The exhibit is kid-friendly. The show broken into six sections has large descriptive placards describing each themed area in easy-to-understand and informative language. Maize, one sign reads, is the staple crop of the Maya and closely associated with ideas of personhood.

Nowhere did I read the Maya believed in fairies, but that didn’t stop my mind from turning to the cutesy, diminutive creatures when viewing three Maize gods. Emerging from a corn husk or flower, the divine creatures ornamented with headgear and jewelry represent regeneration and are about the size of large lollipops.

A handful of pieces bear the signatures of the artists and artisans who crafted the intricate and labor-intensive works. “Panel with royal woman,” which dates to the late 8th century, captures a woman holding K’awiil, the lightning god. Engraved into the limestone work are the signatures of two sculptors. During a guided tour last month, curator Jennifer Casler Price said the prominence of the artist credit suggests the duo were of elevated social status or at least revered for their skills. Our modern Western culture shares the tradition of commissioning the most illustrious of artists as a means of braggadocio.

A handful of pieces had been carefully reconstructed from shattered pieces. So fine are the restorative efforts, I was hard-pressed to differentiate between intact and reassembled work. “A feast at the court of King Itzam K’an Ahk IV,” one such restored artifact, shows King Itzam on a throne and was commissioned several generations after the rule of the king. The ruler courts visitors from a nearby kingdom — a reminder of the role diplomacy played even in a warrior culture.

**MATERIAL PROVIDED:**
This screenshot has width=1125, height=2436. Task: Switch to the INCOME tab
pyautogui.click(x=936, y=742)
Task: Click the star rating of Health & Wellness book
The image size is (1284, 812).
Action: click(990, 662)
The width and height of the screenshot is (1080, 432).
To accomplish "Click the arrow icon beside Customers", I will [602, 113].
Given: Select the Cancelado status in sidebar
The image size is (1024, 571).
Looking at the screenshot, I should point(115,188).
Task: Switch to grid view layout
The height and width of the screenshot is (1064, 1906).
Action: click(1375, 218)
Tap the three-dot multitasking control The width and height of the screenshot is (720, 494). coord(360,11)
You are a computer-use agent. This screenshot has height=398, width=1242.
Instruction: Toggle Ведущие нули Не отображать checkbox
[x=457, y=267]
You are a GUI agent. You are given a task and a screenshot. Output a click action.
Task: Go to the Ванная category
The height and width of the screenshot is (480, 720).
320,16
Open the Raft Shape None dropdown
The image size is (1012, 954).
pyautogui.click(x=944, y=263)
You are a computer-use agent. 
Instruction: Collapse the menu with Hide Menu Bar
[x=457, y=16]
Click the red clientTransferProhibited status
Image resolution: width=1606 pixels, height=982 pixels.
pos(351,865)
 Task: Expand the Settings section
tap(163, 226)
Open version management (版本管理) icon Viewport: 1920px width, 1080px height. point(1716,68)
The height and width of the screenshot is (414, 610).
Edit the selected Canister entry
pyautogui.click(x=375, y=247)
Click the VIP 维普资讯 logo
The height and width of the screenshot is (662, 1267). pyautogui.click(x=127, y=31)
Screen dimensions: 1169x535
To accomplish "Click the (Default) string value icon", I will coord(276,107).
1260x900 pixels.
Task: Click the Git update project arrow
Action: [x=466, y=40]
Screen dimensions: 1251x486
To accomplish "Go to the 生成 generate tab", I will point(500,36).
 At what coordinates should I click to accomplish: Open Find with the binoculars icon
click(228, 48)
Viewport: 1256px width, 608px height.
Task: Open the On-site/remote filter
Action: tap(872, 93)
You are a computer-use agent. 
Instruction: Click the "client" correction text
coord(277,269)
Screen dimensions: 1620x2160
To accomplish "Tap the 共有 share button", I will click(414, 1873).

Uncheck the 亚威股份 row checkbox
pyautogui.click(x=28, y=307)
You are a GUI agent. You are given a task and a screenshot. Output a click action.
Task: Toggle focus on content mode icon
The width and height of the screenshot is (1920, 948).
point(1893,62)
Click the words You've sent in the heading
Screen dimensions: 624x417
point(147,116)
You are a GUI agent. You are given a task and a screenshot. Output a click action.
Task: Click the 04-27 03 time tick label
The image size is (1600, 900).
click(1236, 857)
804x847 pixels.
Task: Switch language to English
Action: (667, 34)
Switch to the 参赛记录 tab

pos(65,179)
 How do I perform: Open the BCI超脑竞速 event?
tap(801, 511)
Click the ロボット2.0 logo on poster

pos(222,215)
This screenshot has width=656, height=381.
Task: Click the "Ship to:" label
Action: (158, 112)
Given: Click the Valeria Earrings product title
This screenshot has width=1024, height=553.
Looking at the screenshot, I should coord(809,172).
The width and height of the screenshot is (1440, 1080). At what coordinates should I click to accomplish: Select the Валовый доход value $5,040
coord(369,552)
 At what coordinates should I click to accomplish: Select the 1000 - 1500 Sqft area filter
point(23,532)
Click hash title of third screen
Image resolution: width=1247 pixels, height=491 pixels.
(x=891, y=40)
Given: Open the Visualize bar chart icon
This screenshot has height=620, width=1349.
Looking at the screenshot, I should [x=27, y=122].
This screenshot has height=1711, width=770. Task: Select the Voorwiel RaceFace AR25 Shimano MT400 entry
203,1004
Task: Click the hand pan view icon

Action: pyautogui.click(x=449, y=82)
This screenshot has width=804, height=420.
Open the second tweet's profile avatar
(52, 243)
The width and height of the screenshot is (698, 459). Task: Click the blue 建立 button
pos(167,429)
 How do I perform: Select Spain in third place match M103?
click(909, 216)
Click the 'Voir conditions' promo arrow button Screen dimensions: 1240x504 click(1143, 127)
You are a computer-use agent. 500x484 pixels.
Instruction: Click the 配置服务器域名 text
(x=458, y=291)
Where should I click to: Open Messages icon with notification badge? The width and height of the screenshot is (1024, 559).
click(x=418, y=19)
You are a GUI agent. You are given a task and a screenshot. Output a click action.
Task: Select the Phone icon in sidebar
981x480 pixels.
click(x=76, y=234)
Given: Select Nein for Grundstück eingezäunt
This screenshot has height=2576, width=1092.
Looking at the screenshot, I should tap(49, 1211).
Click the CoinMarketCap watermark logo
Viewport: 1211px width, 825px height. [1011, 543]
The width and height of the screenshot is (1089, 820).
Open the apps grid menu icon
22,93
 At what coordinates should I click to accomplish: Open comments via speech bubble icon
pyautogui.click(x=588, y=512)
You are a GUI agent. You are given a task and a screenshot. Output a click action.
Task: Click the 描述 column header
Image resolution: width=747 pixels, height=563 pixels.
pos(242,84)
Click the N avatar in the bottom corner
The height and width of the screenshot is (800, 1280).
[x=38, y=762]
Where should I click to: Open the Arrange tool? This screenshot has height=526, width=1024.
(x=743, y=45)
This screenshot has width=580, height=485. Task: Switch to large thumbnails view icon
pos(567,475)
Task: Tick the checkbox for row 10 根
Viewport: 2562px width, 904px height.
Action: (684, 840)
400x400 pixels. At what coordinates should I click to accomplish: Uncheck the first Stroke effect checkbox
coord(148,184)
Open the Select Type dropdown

**WRITTEN REQUEST A:**
Using the Maya exhibit review, decide whether each statement agrees with it, answering yes or no and quoting the words that decide it. (i) The show is divided into six sections. (ii) The signature of a single sculptor is engraved on "Panel with royal woman." (iii) "A feast at the court of King Itzam K'an Ahk IV" was commissioned while the king was ruling.
**WRITTEN REQUEST B:**
Translate this sentence from the Maya exhibit review into Spanish: "Engraved into the limestone work are the signatures of two sculptors."

**ANSWER A:**
(i) Yes: "The show broken into six sections"
(ii) No: "Engraved into the limestone work are the signatures of two sculptors."
(iii) No: "was commissioned several generations after the rule of the king"

**ANSWER B:**
En la obra de piedra caliza están grabadas las firmas de dos escultores.